Gratitude to These Three

When I was a child, my maternal Grandmother taught me how to embroider. She, like many women of her time, made quilts, clothing, and aprons. Her work was pretty primitive and yet memorable. All of her Grandchildren and those Great-Grandchildren who were born while she was alive received quits for weddings, and baby showers. I got her last quilt and when my Niece visited, she saw it on my bed and cried because it was made of the same material of her baby quilt which she had loved to shreds. She took it home and loved it to shreds. 

I used my Gramma Elizabeth's pattern for embroidering the 50 State birds and flowers and stayed within primitive lines for it. This is the last photo taken of her in her home when she was 92. I think of her every day for her quilting traditions. 


From Elizabeth, I learned about contribution, responsibility and intimacy. She set the standard of how to give love & support, how to be love, find my own image & deeper self, and how to maintain family connections through this art.

The next great quilting influence of my life helped me create a small block that was to be part of a greater wall hanging for my circle in the midwest. I lived on Lee's property in Bear Valley Springs above Tehachapi overlooking five mountain ranges for five months one winter before my house was ready in the valley below. She gave me a lot of quilting magazines that winter and let me help myself to what I needed from her fabric stash. Lee was one of the founders of the Tehachapi Mountain Quilter's Guild and by the time this photo was taken, she was in her late 80's and was still quilting. When she passed, Lee left me all her quilting magazines and fabric stash to further my own work.

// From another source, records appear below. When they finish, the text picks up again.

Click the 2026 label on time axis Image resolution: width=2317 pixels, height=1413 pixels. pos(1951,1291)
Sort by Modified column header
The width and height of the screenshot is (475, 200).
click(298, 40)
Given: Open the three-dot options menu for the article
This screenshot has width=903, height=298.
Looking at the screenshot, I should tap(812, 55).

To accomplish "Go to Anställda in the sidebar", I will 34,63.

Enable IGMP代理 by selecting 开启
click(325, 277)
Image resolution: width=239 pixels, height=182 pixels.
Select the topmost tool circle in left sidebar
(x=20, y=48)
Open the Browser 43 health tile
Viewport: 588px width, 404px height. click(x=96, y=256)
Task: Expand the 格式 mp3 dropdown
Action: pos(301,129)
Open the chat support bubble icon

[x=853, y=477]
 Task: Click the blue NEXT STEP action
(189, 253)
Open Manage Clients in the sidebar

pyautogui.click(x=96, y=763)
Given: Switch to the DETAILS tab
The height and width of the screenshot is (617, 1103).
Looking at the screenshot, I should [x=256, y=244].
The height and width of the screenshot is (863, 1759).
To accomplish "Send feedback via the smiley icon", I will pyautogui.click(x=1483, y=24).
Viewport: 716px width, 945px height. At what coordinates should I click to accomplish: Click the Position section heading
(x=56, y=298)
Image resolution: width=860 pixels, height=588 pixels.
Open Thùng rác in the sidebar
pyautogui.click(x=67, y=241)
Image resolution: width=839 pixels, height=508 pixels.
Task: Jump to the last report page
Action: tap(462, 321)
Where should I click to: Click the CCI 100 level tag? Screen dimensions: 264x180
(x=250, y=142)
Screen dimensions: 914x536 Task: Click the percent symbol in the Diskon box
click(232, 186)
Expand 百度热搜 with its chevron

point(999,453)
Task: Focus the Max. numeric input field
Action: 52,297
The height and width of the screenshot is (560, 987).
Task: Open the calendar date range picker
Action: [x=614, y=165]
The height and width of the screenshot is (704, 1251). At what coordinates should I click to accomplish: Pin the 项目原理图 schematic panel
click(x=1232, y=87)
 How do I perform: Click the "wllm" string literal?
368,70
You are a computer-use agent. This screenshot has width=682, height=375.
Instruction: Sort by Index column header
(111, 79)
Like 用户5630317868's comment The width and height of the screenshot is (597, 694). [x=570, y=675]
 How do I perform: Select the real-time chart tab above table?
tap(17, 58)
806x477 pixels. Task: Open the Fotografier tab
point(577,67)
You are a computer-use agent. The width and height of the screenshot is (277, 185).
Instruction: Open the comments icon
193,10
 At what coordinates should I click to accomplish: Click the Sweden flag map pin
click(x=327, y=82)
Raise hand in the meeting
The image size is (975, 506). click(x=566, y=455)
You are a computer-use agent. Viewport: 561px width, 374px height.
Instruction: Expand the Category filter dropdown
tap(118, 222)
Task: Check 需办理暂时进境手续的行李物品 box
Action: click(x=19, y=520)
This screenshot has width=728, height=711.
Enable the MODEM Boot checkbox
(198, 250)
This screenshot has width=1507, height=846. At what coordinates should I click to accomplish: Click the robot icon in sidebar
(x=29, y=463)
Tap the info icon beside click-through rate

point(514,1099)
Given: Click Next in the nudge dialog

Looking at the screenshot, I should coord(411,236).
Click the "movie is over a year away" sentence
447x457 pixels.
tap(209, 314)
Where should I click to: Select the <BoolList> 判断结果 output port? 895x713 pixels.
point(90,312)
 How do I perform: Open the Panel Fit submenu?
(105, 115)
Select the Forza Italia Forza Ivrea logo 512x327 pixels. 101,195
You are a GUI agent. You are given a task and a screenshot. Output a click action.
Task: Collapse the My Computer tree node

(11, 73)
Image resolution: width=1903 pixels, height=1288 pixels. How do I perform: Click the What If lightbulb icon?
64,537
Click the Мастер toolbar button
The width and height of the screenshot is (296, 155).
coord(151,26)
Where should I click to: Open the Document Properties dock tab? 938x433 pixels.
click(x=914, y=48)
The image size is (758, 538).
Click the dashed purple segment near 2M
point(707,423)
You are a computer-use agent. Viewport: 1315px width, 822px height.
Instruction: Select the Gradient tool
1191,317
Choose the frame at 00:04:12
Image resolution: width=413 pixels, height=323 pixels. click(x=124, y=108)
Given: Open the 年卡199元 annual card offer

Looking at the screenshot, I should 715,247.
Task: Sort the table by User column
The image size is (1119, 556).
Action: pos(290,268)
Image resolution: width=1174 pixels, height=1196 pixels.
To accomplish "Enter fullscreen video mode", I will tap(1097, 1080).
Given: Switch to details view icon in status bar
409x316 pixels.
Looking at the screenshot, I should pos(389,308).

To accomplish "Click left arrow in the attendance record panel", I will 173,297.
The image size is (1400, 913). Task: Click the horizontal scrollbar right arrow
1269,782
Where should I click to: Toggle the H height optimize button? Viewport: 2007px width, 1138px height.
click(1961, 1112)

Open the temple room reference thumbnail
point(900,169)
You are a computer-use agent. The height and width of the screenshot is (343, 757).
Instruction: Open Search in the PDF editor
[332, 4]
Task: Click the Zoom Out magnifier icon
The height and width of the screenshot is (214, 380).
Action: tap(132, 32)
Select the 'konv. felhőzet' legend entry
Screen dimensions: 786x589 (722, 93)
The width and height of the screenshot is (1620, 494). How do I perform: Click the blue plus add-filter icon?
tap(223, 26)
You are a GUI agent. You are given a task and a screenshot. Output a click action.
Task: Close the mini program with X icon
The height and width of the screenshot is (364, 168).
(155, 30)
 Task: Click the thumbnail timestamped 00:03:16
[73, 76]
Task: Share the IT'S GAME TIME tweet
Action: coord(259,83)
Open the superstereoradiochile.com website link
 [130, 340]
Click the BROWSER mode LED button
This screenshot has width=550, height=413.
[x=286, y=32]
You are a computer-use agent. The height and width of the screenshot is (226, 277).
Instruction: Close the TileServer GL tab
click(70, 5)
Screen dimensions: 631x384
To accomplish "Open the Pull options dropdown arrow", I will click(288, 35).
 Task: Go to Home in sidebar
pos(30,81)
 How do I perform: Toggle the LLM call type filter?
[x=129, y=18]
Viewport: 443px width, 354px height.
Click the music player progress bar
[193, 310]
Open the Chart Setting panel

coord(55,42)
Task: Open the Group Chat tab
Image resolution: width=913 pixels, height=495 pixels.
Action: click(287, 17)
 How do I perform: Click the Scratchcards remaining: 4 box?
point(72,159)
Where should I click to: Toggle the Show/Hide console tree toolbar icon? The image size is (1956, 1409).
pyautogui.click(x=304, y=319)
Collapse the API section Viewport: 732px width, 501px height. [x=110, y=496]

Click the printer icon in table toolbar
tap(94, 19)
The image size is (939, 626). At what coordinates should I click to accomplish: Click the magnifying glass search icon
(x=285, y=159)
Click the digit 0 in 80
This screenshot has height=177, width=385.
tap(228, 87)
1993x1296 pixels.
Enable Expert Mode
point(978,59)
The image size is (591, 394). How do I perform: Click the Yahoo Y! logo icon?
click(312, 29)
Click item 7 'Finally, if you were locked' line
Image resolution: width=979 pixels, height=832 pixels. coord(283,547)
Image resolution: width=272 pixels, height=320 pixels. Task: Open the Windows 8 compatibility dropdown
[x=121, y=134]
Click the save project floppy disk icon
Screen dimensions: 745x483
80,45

Lee taught me balance and composing the inner and the outer life one has as a Quilter. I am still learning how to trust, how to be open and transparent to my own joys, questions and struggles as a human being who seeks her own unique expressions in this art.

And of course, there is always a great teacher or two in everyone's life. She is the one who challenges my courage to confront, explore and resolve the difficulties of trusting someone else, of embracing weaknesses, blind spots, resistance to full expression and letting go defenses.


Claudia owns one of the fabric stores in town. She opened her heart to me when I brought in the two sets of 50 State Birds/Flowers blocks & helped me figure out how to use them & make seven lap size quilts for my Grandchildren.

Women in the shop shared my delight in creating the first top. I was sobbing with joy for how wonderful it looked. All the nights I spent for decades in embroidering these blocks were not in vain! I was carrying forward something I had learned beside my Grandmother. 

By then, I could see how the final quilting made it all and I stepped back and realized I needed to learn more, to practice more. 

I had penetrated the future by reaching into my past, by walking this path of lights and darks, my journey took me into places of moral and spiritual development: Women holding hands, looking over each other's shoulders and laps to encourage the work.

I give thanks this morning to them all, to these three as well as the countless others who quilt, who receive my mini quilts and the lap tops I make.

I celebrate our past, our present moments and the future. I feel strengthened and encouraged, as well as fiercely passionate about learning more. My every day be filled with thanksgiving for the unseen heras and heroes in our lives.

1 comment:

  1. All great women, now all gone from this plane. May they be truly blessed.